Studio album by Odetta
- Released: March 1965
- Studio: RCA Victor Studios, New York City
- Genre: Folk, blues, acoustic, covers
- Length: 52:27 (LP) 59:02 (CD)
- Label: RCA Victor
- Producer: Jack Somer

Odetta chronology
| Odetta Sings of Many Things (1964) | Odetta Sings Dylan (1965) | Odetta in Japan (1966) |

= Odetta Sings Dylan =

Odetta Sings Dylan is an album by American folk singer Odetta, issued by RCA Victor in 1965. It consists of covers of Bob Dylan songs.

==Background==
Odetta was a civil rights activist.
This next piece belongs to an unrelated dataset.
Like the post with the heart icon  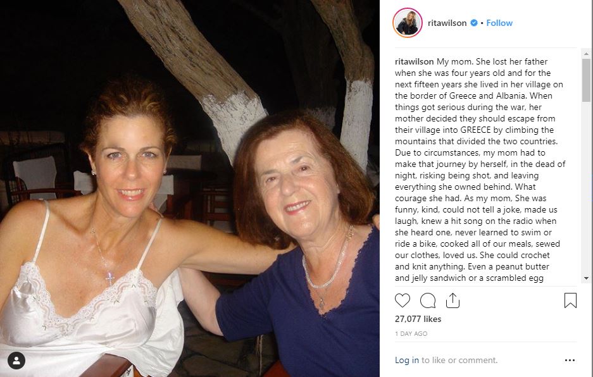[x=403, y=300]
Although she grew up in the city, she described black folk music and spirituals as "liberation songs" and used this music to "do my teaching and preaching, my propagandizing." Both Odetta and Bob Dylan sang at the 1963 Civil Rights March in Washington DC.
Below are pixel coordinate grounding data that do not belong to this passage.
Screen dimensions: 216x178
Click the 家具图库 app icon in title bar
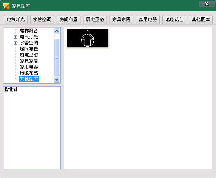coord(6,6)
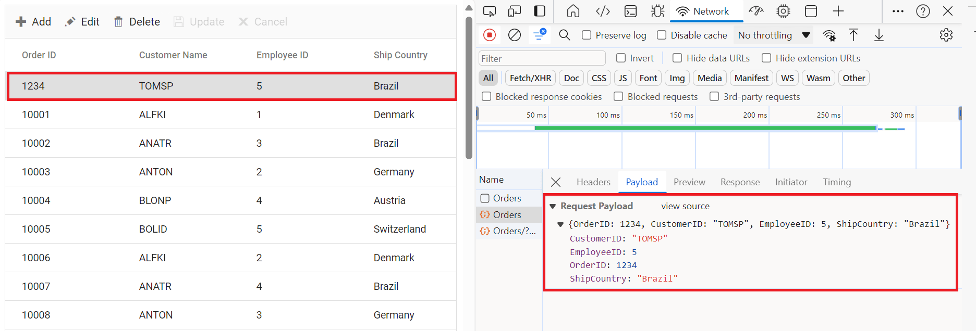Open the network search magnifier
Viewport: 976px width, 331px height.
pos(564,35)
When this album was recorded, Bob Dylan was only just turning away from his protest singer phase and had not yet released music done with electric instruments. His songs "Blowin' in the Wind" (which Odetta had recorded earlier) and "The Times They Are a-Changin'" were still anthems of the civil rights movement, and "With God on Our Side" and "Masters of War" are longer, bitter anti-war songs.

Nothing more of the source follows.